▸ **Problem**: Take each line from the entries that holds "computer" and copy it out.

▸ **Given data**:
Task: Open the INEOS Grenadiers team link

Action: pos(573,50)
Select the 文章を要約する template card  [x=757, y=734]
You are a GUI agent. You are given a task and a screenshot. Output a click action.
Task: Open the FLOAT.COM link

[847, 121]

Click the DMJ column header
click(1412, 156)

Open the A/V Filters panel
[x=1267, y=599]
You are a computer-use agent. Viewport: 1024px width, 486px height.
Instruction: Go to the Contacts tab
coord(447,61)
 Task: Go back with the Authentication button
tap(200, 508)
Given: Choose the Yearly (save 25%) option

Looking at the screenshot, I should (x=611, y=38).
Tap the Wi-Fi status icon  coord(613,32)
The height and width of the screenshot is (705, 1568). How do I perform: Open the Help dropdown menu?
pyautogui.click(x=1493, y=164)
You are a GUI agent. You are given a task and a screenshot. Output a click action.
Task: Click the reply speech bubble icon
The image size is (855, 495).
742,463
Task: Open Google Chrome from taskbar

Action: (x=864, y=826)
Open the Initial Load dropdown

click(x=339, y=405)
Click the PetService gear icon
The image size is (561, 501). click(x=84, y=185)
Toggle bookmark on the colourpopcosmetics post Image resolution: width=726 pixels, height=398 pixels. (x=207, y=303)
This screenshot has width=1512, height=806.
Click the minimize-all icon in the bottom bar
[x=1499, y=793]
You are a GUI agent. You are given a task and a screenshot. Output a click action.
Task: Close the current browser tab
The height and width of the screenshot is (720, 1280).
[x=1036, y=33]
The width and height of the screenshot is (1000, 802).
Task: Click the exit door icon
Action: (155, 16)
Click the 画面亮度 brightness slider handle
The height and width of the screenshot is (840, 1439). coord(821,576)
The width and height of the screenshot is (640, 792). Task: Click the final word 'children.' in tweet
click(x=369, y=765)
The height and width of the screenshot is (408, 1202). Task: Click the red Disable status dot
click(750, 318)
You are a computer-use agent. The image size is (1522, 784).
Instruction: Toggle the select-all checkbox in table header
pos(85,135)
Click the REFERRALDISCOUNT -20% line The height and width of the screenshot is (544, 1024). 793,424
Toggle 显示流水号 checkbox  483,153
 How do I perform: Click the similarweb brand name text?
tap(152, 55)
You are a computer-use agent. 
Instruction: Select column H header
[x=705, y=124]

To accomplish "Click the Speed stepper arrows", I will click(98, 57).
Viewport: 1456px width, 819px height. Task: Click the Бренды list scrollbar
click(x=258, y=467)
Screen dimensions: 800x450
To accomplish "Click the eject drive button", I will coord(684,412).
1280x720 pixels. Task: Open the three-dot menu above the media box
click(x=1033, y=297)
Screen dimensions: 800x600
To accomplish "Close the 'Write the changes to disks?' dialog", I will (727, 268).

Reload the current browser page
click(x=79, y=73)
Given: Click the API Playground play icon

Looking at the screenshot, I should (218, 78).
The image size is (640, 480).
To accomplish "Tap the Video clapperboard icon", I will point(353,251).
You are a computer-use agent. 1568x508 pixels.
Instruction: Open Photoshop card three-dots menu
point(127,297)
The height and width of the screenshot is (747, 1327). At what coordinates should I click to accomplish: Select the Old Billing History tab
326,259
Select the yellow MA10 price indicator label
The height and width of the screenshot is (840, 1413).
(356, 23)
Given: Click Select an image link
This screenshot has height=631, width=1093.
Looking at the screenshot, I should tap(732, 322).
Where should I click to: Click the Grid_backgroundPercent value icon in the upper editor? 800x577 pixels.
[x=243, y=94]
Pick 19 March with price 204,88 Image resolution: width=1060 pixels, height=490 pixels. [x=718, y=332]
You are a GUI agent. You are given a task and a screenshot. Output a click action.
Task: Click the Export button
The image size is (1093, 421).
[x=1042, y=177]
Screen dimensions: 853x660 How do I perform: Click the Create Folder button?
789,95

▸ **Answer for this exercise**:
You are a computer-use agent. Viewport: 1024px width, 486px height.
You are a computer-use agent. The image size is (1522, 784).
You are a computer-use agent. 
You are a computer-use agent. 1568x508 pixels.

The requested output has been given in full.